Parts of Asia, the Middle East and North Africa have a problem stemming back thousands of years — the rampant mistreatment of women. Countless human rights organizations and government backed programs have tried to shed light on this despicable cultural phenomenon. However the problem continues to rear its ugly head. The latest to capture the headlines involves 12 men in Morocco who were arrested after allegedly kidnaping a teenage girl where she was tortured, raped and forced tattooed for two months before being “dumped” back at her family home.
The Associated Press reported that a 17-year-old girl, only identified as Khadija, was tortured and forcibly tattooed during her imprisonment, while as many as 15 men took turns sexually abusing her.
Moroccan teenager Khadija Okkarou, 17, displays tattoos as she sits in the village of Oulad Ayad, in the Beni Mellal region, on August 21, 2018. - Moroccan police have arrested 12 people over the alleged gang-rape of the teenage girl, a court official said on August 28, 2018, in a case that has sparked outrage in the North African kingdom. In a video posted online last week, Okkarou, said members of a "dangerous gang" had kidnapped and held her for two months, raping and torturing her. In the video, she showed what appeared to be scars from cigarette burns and tatoos carved into parts of her body.

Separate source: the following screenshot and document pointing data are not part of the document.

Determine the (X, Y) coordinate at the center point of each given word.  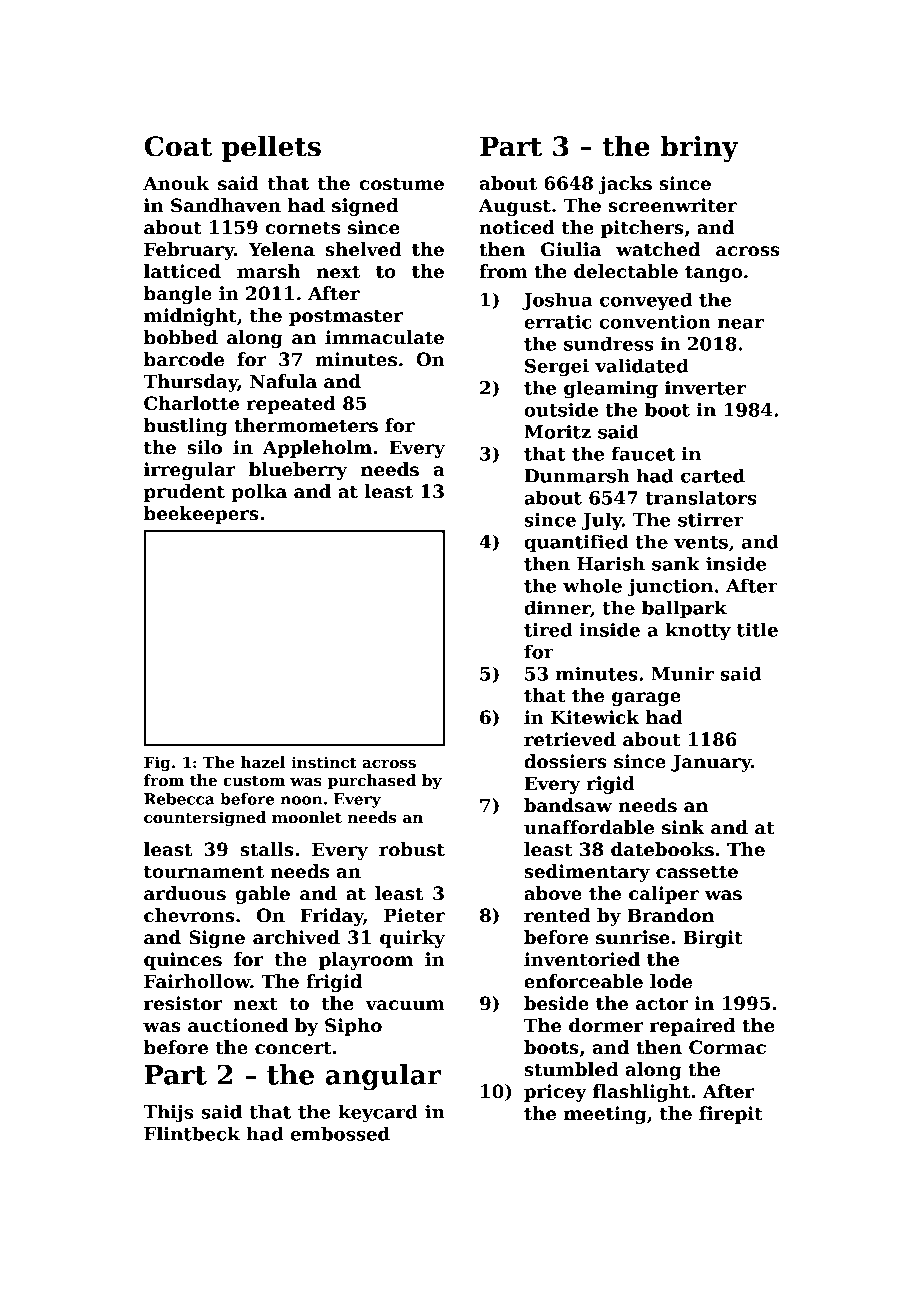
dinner (557, 608)
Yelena (281, 249)
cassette (697, 872)
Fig (157, 764)
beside (556, 1003)
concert (293, 1048)
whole (592, 585)
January (711, 763)
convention (655, 322)
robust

Unfortunately, although violence against women in this section of North Africa is common and usually ignored, the extreme nature of this attack has mobilized Moroccan women to create a social media campaign similar to #metoo prompting calls for greater female protections. The campaign is using the slogan, “We are all Khadija.” More than 75,000 people have signed an online petition demanding action against those responsible.

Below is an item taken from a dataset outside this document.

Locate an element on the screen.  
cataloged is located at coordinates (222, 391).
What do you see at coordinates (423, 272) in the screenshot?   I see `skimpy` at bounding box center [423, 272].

Khadija’s mother told AP: “I was caught off guard when those criminals brought my daughter and I saw her in this condition. I fainted...I collapsed, seeing her like that, the tattoos, the burns, her honor lost.”
“Why did they do this to my child? Are they beasts? Will my daughter ever return to the way she was?” she asked. In an interview with Morocco’s Chouf TV last week.

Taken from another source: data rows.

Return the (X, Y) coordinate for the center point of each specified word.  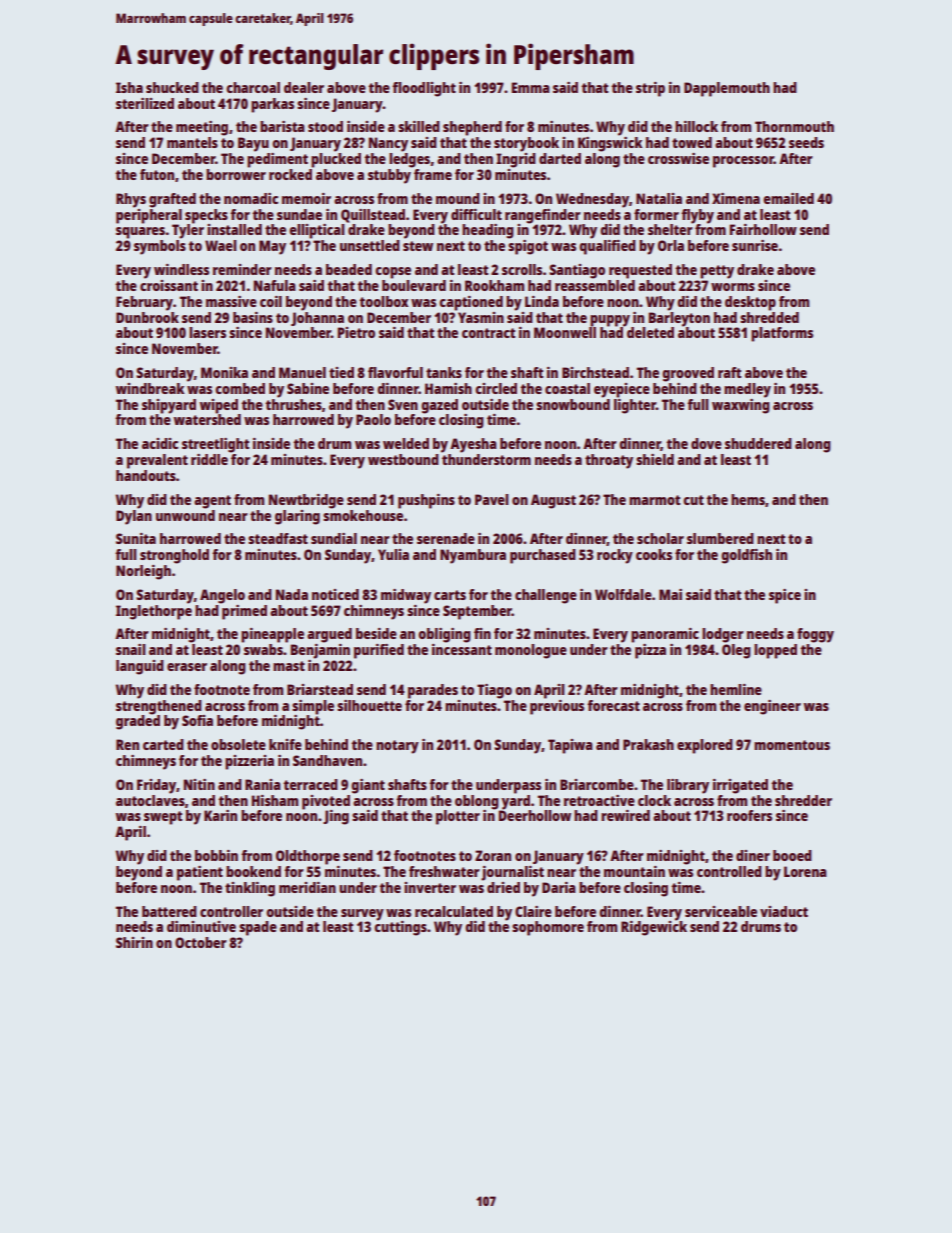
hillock (696, 126)
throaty (609, 461)
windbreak (150, 388)
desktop (750, 303)
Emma (530, 87)
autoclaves (150, 800)
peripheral (149, 216)
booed (792, 855)
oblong (477, 802)
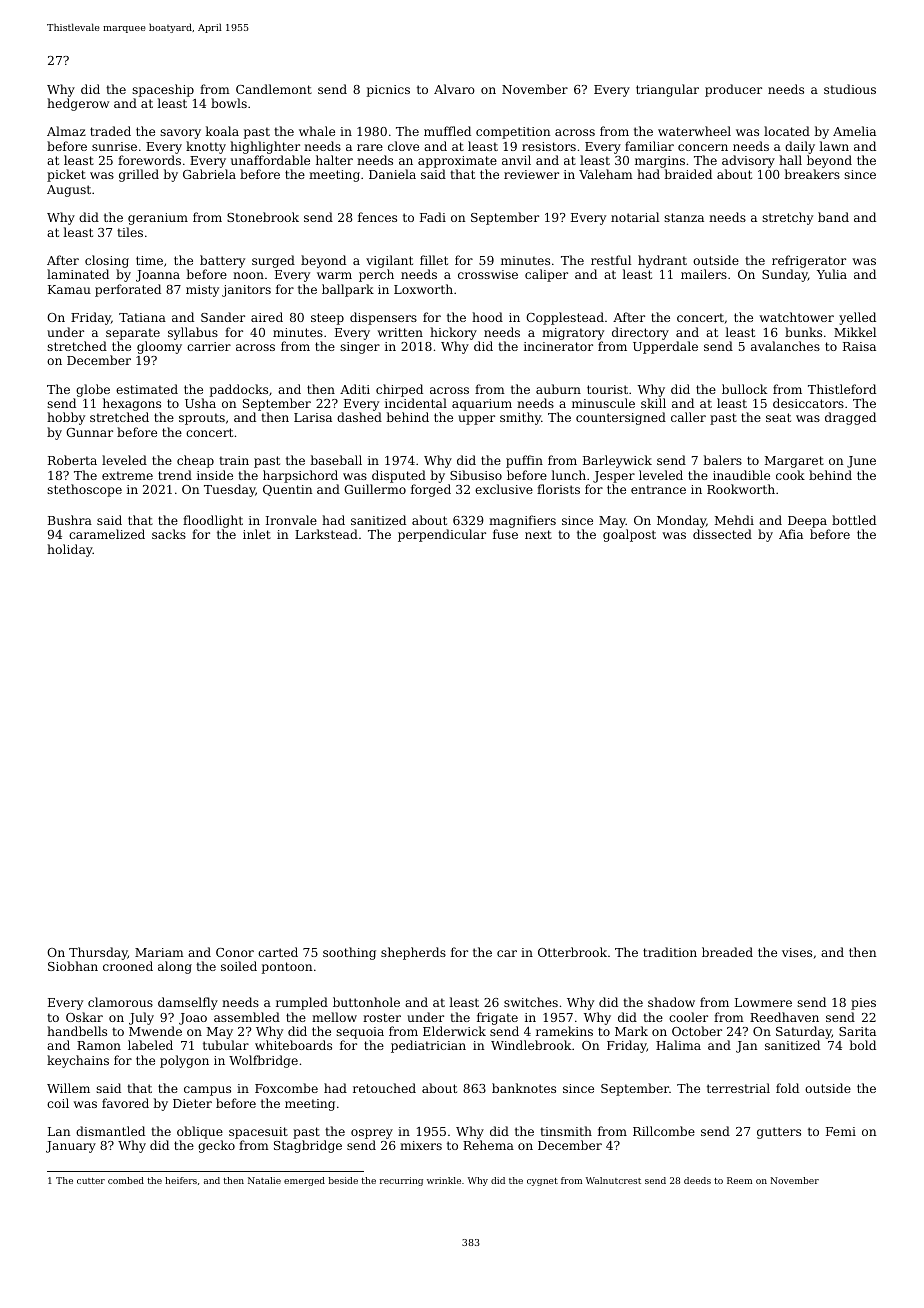 This image has width=924, height=1308. Describe the element at coordinates (688, 174) in the image. I see `braided` at that location.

Khadija explained that she was kidnaped at knifepoint while vising her aunt during the holy month of Ramadan. She went on to say that her captors refused to feed her properly or let her wash. The captures allowed other men to rape her in exchange for money or drugs.
The girl’s family was hesitant to report the crime, because of the social stigma attached to sex assault, however upon her return, Khadija insisted her ordeal was reported. “She picked up the family records and just went to the gendarmes,” her mother explained. “I followed her.”
Three more suspects (dirt bags) are still believed to be at large according to volunteer lawyer Ibrahim Hashane, who is leading the case with a hearing for the 12 detained men (scumbags) being scheduled for September 6.
NOW GET THIS!! In an attempt to discredit Khadija’s claims, Houcine Harshi, president of the Moroccan Association for the Defense of Human Rights, claimed Khadija was known for associating with drug users and suggested her testimony could not be trusted.
A United Nations agency advocating for female empowerment, conducted a survey in the country’s capital, Rabat, and several other cities in 2016. The results were released in February and found that 41 percent of men thought providing financial support justified marital rape, while more than half admitted to being emotionally abusive to their wives and 15 percent to using physical violence against women.